Responding to a comment from Thomas Lumley (who asked why MRP estimates often seem to appear without any standard errors), I wrote:
In political science, MRP always seems accompanied by uncertainty estimates. However, when lots of things are being displayed at once, it’s not always easy to show uncertainty, and in many cases I simply let variation stand in for uncertainty. Thus I’ll display colorful maps of U.S. states with the understanding that the variation between states and demographic groups gives some sense of uncertainty as well. This isn’t quite right, of course, and with dynamic graphics it would make sense to have some default uncertainty visualizations as well.
But one thing I have emphasized, ever since my first MRP paper with Tom Little in 1997, is that this work unifies the design-based and model-based approaches to survey inference, in that we use modeling and poststratification to adjust for variables that are relevant to design and nonresponse. We discuss this a bit in BDA (chapter 8 of the most recent edition) as well. So there’s certainly no reason not to display uncertainty (beyond the challenges of visualization).
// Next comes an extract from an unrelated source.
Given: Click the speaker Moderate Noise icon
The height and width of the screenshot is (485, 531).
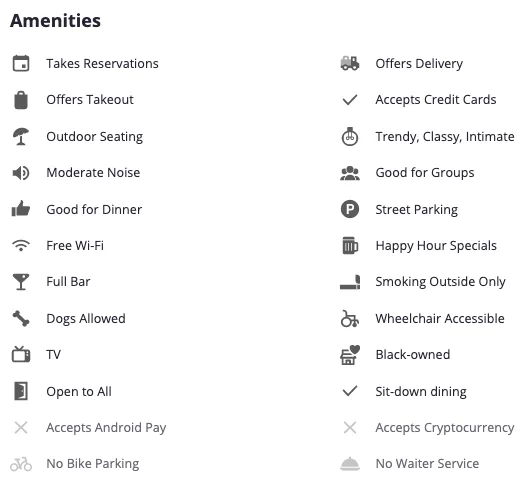Looking at the screenshot, I should [21, 173].
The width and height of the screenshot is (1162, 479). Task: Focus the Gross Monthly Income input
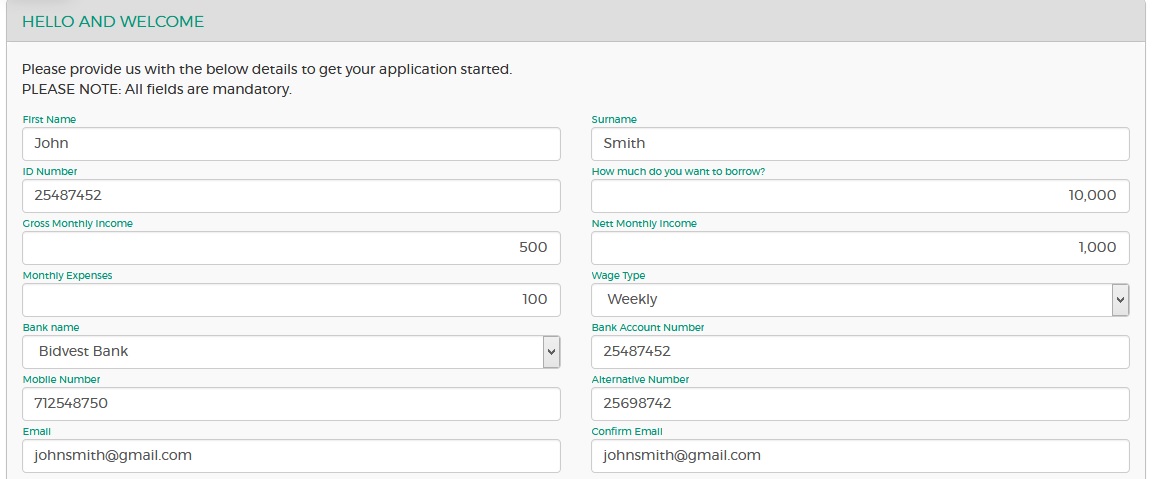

I’ve recently been told that things are different in epidemiology, that there’s a fairly long tradition in that field of researchers fitting Bayesian models to survey data and not being concerned about design at all! Perhaps that relates to the history of the field. Survey data, and survey adjustment, have been central to political science for close to a century, and we’ve been concerned all this time with non-representativeness. In contrast, epidemiologists are often aiming for causality and are more concerned about matching treatment to control group, than about matching sample to population. Ultimately there’s no good reason for this—even in an experimental context we should ultimately care about the population (and, statistically, this will make a difference if there are important treatment interactions) but it makes sense that the two fields will have different histories, to the extent that a Bayesian researcher in epidemiology might find it a revelation that Bayesian methods (via MRP) can adjust for survey bias, while this is commonplace to a political scientist as it’s been done in that field for nearly 20 years.
I wonder if another part of the story is that Bugs really caught on in epi (which makes sense given who was developing it), and Bugs was set up in a traditionally-Bayesian way of data + model -> inference about parameters, without the additional step required in MRP of mapping back to the population.
Also, causal inference researchers have tended to be pretty cavalier about the sampling aspect of their data. Rubin, for example, talked a lot about random or nonrandom assignment of the treatment but not much about representativeness of the sample, and I think that attitude was typical for statisticians for many years—at least, when they weren’t working in survey research. In my own work in poli sci, I was always acutely aware that survey adjustment mattered (for example, see figure 1a here), and I didn’t want to be one of those Bayesians who parachute in from the outside and ignore the collective wisdom of the field. In retrospect, this caution has served me well, because recently when some sample-survey dinosaurs went around attacking model-based data-collection and adjustment, I was able to decisively shoot them down by pointing out that we’re all ultimately playing the same game.
I don’t go with the traditional “Valencia” attitude that Bayesian approach is a competitor to classical statistics; rather, I see Bayes as an enhancement (which I’m pretty sure is your view too), and it’s an important selling point that we don’t discard the collective wisdom of a scientific field; rather, we effectively include that wisdom in our models.